35The Tribunal calculated the substantial indemnity cost award as follows. Invoices for $18,040.14 in legal fees, taxes and disbursements were submitted to support the legal work by counsel related to the Consent Appeal (excluding the work related to the costs motion) and $5,287.58 to support the planning fees related to the Consent Appeal and the Tribunal finds that they are justified. Fixed legal fees of $5,000 were charged by counsel for the Applicant for the legal work related to the motion for costs. The Tribunal finds the fees for this work related to the Costs to be excessive and reduces the allowable fees for this motion to $1,500.00 inclusive of applicable taxes. Thus, the total allowable costs on a substantial indemnity basis are $24,827.72.

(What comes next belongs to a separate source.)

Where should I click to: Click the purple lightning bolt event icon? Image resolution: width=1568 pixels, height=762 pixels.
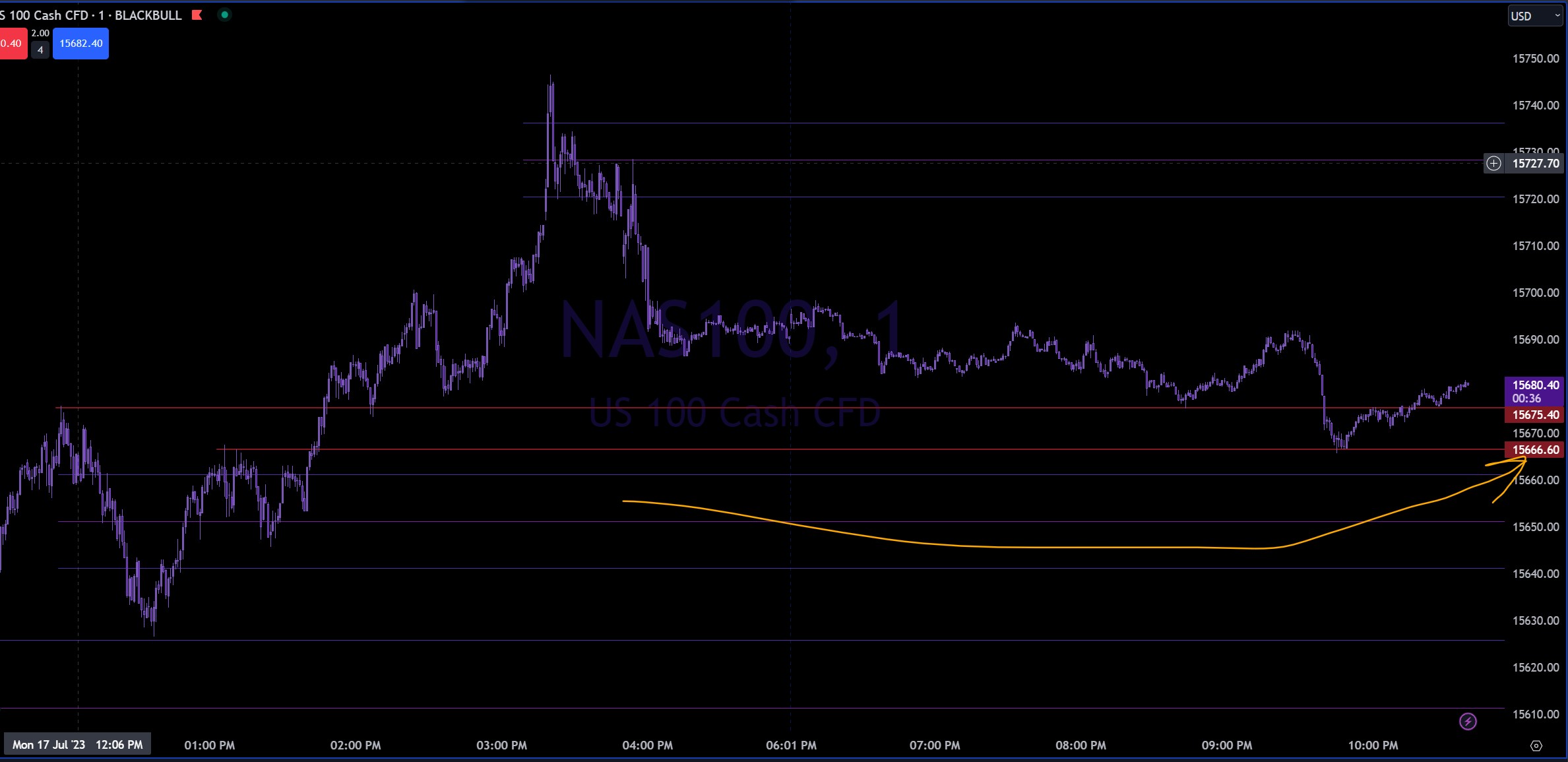coord(1468,721)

36It will fall to the Appellants and Parties in Fact to determine amongst themselves how they will share responsibility for the cost award. As it relates to the Applicant, the Appellants and the Parties in Fact are all responsible for the costs award.
ORDER
37The Applicant's Request for Costs is allowed in part and Donald Sneyd, Heather Sneyd, Norman Edward Davidson and Marilyn Sparrow shall pay to the Applicant the total sum of Twenty-Four Thousand, Eight Hundred and Twenty-Seven Dollars and Seventy-Two Cents ($24,827.72) forthwith upon the issuance of this Order and in any event, not later than twenty-one (21) days from the date of this Order.
38In accordance with Rule 23.11 of the Tribunal's Rules of Practice and Procedure, the amount payable under this Order shall bear interest at the rate of 4% per annum, calculated from a date twenty-one (21) days following the date of this Order.
“A. Cornacchia”
A. CORNACCHIA
MEMBER
Ontario Land Tribunal
Website: olt.gov.on.ca Telephone: 416-212-6349 Toll Free: 1-866-448-2248
The Conservation Review Board, the Environmental Review Tribunal, the Local Planning Appeal Tribunal and the Mining and Lands Tribunal are amalgamated and continued as the Ontario Land Tribunal (“Tribunal”). Any reference to the preceding tribunals or the former Ontario Municipal Board is deemed to be a reference to the Tribunal.